Sitzplätze reservieren ist Pflicht

Es ist durchaus möglich, einfach so in einen Shinkansen einzusteigen. Es gibt speziell ausgewiesene Wagons für Menschen, die nicht reserviert haben. Doch zum einen sind diese Wagons nicht für die erste Klasse verfügbar (und wofür haben wir dann den Aufschlag gezahlt), zum anderen kann es durchaus passieren, dass man dort auch keinen Sitzplatz mehr bekommt. Grundsätzlich sollte man also reservieren.

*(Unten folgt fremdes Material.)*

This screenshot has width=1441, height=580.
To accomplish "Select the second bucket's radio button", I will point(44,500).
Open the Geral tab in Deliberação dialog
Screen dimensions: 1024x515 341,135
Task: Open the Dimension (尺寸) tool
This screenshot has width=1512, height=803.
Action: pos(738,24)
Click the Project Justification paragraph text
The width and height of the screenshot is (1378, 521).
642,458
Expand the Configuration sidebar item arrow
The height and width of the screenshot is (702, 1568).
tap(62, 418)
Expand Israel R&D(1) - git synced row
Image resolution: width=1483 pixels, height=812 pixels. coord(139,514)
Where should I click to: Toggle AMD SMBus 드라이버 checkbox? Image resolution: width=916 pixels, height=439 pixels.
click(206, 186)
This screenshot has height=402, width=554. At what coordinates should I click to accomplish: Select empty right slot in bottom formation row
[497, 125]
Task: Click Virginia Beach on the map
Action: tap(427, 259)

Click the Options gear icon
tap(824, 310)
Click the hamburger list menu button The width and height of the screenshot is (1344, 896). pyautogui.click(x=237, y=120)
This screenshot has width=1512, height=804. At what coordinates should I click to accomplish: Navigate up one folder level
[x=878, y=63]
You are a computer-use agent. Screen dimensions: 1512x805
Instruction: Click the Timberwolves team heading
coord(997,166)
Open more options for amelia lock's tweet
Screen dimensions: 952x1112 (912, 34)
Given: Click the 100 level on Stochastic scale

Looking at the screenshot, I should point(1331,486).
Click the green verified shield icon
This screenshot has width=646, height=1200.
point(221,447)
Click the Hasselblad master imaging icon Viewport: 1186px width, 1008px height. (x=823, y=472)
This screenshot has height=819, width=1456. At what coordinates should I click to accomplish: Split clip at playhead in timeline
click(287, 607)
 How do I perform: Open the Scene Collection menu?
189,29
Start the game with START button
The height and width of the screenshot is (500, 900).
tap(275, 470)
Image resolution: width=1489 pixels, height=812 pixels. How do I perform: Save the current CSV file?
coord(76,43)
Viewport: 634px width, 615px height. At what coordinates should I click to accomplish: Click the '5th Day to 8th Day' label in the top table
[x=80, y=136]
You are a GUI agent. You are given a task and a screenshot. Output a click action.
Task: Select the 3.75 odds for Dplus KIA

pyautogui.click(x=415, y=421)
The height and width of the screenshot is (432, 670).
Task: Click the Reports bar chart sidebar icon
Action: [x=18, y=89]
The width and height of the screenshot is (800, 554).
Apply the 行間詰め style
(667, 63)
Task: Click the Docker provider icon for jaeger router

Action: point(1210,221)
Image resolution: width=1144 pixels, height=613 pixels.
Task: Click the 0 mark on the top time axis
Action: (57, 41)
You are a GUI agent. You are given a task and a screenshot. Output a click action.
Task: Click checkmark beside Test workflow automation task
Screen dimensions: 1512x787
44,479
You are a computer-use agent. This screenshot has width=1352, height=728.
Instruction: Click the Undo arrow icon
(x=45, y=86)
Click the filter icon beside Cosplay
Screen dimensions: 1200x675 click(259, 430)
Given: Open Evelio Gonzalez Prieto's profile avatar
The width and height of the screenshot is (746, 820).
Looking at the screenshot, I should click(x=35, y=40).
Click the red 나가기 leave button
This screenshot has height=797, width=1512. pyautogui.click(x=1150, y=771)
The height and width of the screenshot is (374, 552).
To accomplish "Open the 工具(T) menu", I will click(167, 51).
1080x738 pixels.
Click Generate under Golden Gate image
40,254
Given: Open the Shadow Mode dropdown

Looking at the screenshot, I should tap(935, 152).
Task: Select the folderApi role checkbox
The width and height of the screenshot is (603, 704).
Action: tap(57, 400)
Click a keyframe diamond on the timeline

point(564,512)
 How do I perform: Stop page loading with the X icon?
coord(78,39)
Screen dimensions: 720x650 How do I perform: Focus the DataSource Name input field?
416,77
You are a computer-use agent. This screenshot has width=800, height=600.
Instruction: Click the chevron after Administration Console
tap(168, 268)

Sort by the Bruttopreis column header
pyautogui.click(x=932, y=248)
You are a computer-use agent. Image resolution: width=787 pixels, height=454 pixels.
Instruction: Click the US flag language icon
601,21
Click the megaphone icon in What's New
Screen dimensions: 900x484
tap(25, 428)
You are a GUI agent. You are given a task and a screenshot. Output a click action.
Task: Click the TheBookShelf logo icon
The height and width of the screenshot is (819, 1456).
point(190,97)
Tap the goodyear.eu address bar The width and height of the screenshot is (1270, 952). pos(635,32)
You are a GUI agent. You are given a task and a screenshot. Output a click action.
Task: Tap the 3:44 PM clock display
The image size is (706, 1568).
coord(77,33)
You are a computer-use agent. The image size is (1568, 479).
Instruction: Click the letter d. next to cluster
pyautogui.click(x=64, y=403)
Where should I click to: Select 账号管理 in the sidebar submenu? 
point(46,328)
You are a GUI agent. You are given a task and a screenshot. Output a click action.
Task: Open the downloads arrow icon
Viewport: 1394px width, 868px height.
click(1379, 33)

Wir haben uns vor der Reise Videos angeschaut, in denen dieser Vorgang erklärt wird. An Bahnhöfen mit Shinkansen-Anbindung gibt es hierfür Automaten, die auch auf Englisch bedient werden können. Als Rail Pass-Benutzer muss man zuallererst in das Rail Pass-Menü gelangen. Hier waren die Videos extrem hilfreich: Dieses Menü versteckt sich nämlich hinter einem Rail Pass-Symbol am unteren Rand des Automatenbildschirmes. Hätten wir das nicht gewusst, hätten wir es als simples Werbe-Logo missgedeutet.

Befindet man sich im richtigen Menü, so gibt man den gewünschten Zielbahnhof ein und es wird eine Auswahl an passenden, demnächst abfahrenden Zügen angezeigt. Man wählt einen aus, klickt auf den gewünschten Wagon und markiert die benötigten Sitzplätze (es ist möglich, mehrere Sitzplätze auf einmal zu reservieren). Nach ein paar weiteren Klicks und der Eingabe der Rail Pass-IDs wird für jeden Platz ein Reservierungsticket im Fahrkartenformat ausgedruckt. Dieses Ticket muss zusammen mit dem Rail Pass in den Kartenschlitz am Durchgang zu den Shinkansen-Gleisen eingeführt werden. Man legt die beiden Kärtchen dafür einfach übereinander, auf der anderen Seite der Schranke kommen sie dann wieder raus. Soweit die Theorie. Hoffentlich bekommen wir das auch in der Praxis hin!

Abschied nehmen vom Henn na-Hotel

Nach dem Frühstück packen wir unsere Sachen zusammen und werfen noch einen letzten Blick auf unser Zimmer. Der Abschied fällt uns nicht ganz leicht, haben wir hier doch schon so viele Dinge erlebt. Insbesondere „unser“ Hotelangestellte wird uns immer im Gedächtnis bleiben. Er hat heute leider keinen Dienst, sonst hätten wir uns noch persönlich von ihm verabschiedet. Wir verlassen das Hotel also mit gemischten Gefühlen: etwas Wehmut, weil uns dieser Platz ans Herz gewachsen ist, gleichzeitig aber auch Vorfreude auf das heutige Ziel.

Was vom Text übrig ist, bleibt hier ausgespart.